Building clean docker images

I’ve been doing some experiments recently with ways to build docker images. As a test bed for this I’m building an image with the Gtk+ Broadway backend, and some apps. This will both be useful (have a simple way to show off Broadway) as well as being a complex real-world use case.

I have two goals for the image. First of all, building of custom code has to be repeatable and controlled, Secondly, the produced image should be clean and have a minimal size. In particular, we don’t want any of the build dependencies or intermediate results in any layer in the final docker image.

The approach I’m using involves using a build Dockerfile, which installs all the build tools and the development dependencies. Inside this container I build a set of rpms. Then another Dockerfile creates a runtime image which just installs the necessary runtime rpms from the rpms built in the first container..

However, there is a complication to this. The runtime image is created using a Dockerfile, but there is no way for a Dockerfile to access the files produced from the build container, as volumes don’t work during docker build. We could extract the rpms from the container and use ADD in the dockerfile to insert the files into the container before installing them, but this would create an extra layer in the runtime image that contained the rpms, making it unnecessarily large.

To solve this I made the build container construct a yum repository of all the built rpms, and then when starts lighttp, exporting it. So, by doing:

docker build -t broadway-repo
docker run -d -p 9999:80 broadway-repo

I get a yum repository server at port 9999 that can be used by the
second container. Ideally we would want to use
docker links to get access to the build container, but unfortunately links don’t work with docker build. Instead we use a hack in the Makefile to
generate a yum repo file with the host ip address and add that to the
container.

Here is the Dockerfile used for the build container. There are are some interesting things to notice in it:

  • Instead of starting by adding all the source files we add them one by one as needed. This allows us to use the caching that docker build does, so that if you change something at the end of the Dockerfile docker will reuse the previously built images all the way up to the first line that has changed.
  • We try do do multiple commands in each RUN invocation, chaining them together with &&. This way we can avoid the current limit of 127 layers in a docker image.
  • At the end we use createrepo to create the repository and set the default command to run lighttp on the repository at port 80.
  • We rebuild all packages in the Gtk+ stack, so there are no X11 dependencies in the final image. Additionally, we strip a bunch of dependencies and use some other tricks to make the rpms themselves a bit smaller.

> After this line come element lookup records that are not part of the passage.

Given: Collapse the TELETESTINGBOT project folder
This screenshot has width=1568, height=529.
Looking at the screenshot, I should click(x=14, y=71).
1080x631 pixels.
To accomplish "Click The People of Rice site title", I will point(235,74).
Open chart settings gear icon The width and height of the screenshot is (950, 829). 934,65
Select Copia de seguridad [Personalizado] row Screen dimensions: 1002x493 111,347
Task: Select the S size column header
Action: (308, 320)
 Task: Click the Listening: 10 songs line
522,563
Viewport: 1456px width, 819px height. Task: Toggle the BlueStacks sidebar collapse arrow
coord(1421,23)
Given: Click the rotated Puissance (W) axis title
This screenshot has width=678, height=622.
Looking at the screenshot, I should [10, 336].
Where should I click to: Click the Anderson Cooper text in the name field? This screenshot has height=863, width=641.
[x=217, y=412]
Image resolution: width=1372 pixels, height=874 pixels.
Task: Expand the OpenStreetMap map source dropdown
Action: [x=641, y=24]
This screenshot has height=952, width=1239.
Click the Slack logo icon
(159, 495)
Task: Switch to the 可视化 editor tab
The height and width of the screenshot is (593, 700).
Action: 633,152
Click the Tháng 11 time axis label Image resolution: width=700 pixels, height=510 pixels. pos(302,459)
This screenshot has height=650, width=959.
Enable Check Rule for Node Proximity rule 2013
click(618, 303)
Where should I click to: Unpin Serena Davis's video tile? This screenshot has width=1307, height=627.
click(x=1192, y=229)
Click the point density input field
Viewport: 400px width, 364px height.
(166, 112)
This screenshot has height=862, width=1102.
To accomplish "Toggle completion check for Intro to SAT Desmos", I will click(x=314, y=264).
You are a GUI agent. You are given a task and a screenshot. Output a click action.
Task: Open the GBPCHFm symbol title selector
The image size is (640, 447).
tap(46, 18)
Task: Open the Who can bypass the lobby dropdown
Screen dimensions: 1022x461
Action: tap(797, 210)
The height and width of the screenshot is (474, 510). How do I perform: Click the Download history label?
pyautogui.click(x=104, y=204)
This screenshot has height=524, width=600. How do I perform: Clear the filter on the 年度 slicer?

Here is the Dockerfile for the runtime container. It installs the required rpms, creates a user and sets up an init script and a super-simple panel/launcher app written in javascript. We also use a simple init as pid 1 in the container so that process that die are reaped.

Here is a screenshot of the final results:

Broadway

You can try it yourself by running “docker run -d -p 8080:8080 alexl/broadway” and loading http://127.0.0.1:8080 in a browser.

3 Responses to “Building clean docker images”

  1. Will Manley says:

    Thanks for the post. I’ve been struggling with the same kinds of issues when creating a Dockerfile for my project[1]. I’ve used a single RUN command to install all my build dependencies, build my software and then uninstall the build dependencies afterwards so there are no intermediate containers with the build artefacts in.

    Unfortunately, as you’ve said above, I have to add my sources separately so there is still an intermediate container with my sources in wasting space. My solution also isn’t as nice as yours as there isn’t as strong a separation of build environment from runtime environment.

    The reason I’ve had to do it this way is that I’m taking advantage of dockers “trusted builds”, so all the steps have to be in the Dockerfile.

    It would be great if Dockerfiles would give you more control over this. Perhaps they could allow multiple FROM statements which would reset the container back to pristine state, but preserving specific files. Or perhaps an explicit COMMIT command would be useful or a SQUASH command to squeeze intermediate images together.

    [1]: https://github.com/wmanley/stb-tester/blob/docker/Dockerfile

  2. Will:

    If you can do all the “install deps; build; remove deps” in a single RUN that works, but its kind of painful to maintain, and you never get docker advantages like caches of partially built state. Its pretty painful.

    I’ve got a docker PR to implement squashing layers: https://github.com/dotcloud/docker/pull/4232
    This, especially with some integration of it with dockerfiles should make this a lot nicer.